**Consigne**.
Dans l'extrait sur le rêve lucide, qu'est-ce qui pousse le chercheur, lors de la séance XII, à rappeler qu'il ne s'agit pas d'installer une sorte de cinéma personnel ? Répondez en une à trois phrases.

X. Les participants font part de difficultés qu’ils rencontrent au cours de leurs expériences oniriques. L’animateur les aide en leur proposant de nouveaux concepts par exemple celui de « zone conscientielle » (que l’on apprend à étendre) ou de « lucidité secondaire » (qui porte sur certains éléments du rêve reconnus comme tels, mais pas sur son ensemble). De nouvelles clefs d’induction sont fournies, dont un exercice qui consiste à donner une suite à un rêve lucide au cours d’un rêve éveillé.

 XI. Les participants s’intéressant aux prémonitions oniriques, on aborde le rapport du temps et de la lucidité. La prémonition suppose un ancrage temporel qui n’est, en fin de compte, que conventionnel. Pour se construire, le rêve ne tient pas compte du déroulement du temps tel que nous le comprenons à l’état de veille. Des exemples de récits de rêves montrent à quel point ces éléments constatés que l’on qualifie de « prémonitoires » se présentent, malgré leur nombre,  sous la forme d’éléments non signifiants par eux-mêmes pour la vie du rêveur.

 XII. Un après-midi est exceptionnellement consacré au partage des rêves et chacun lit une de ses expériences oniriques. Les difficultés rencontrées incitent le chercheur à rappeler qu’il ne s’agit pas d’installer une sorte de cinéma personnel, ce que semblent attendre de nombreux participants, mais d’explorer un terrain pratiquement vierge pour la recherche onirique. Malgré les progrès constatés, les préconceptions sur la nature du rêve demeurent l’obstacle le plus important à la réussite de l’induction de la lucidité.

**Données enregistrées**.

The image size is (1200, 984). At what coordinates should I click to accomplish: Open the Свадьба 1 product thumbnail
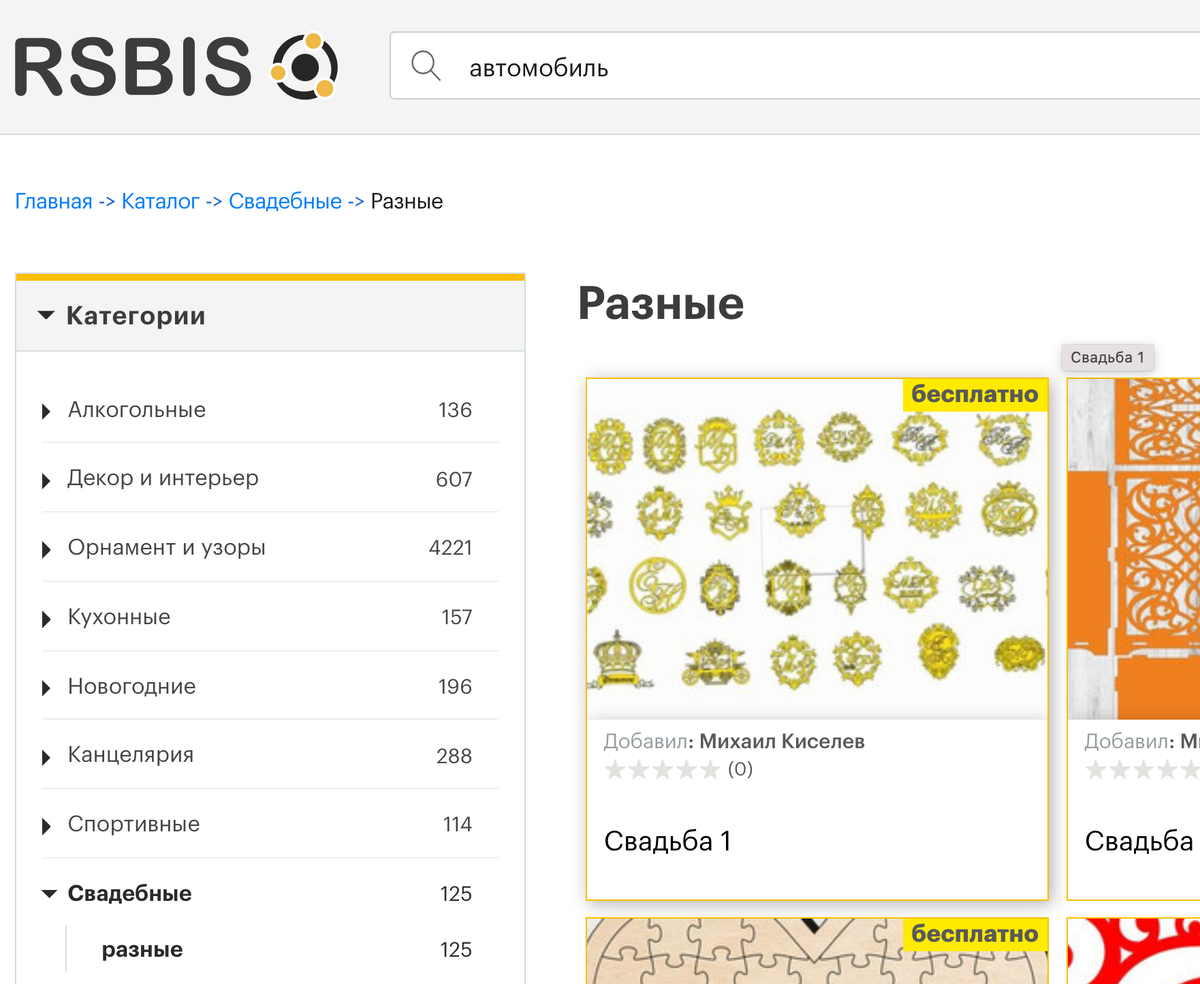click(817, 549)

**Réponse**.
Ce sont les difficultés rencontrées pendant l'après-midi de partage, où chacun lit une de ses expériences oniriques, qui l'incitent à faire ce rappel. Il souligne alors que le but n'est pas ce cinéma personnel qu'attendent de nombreux participants, mais l'exploration d'un terrain pratiquement vierge pour la recherche onirique.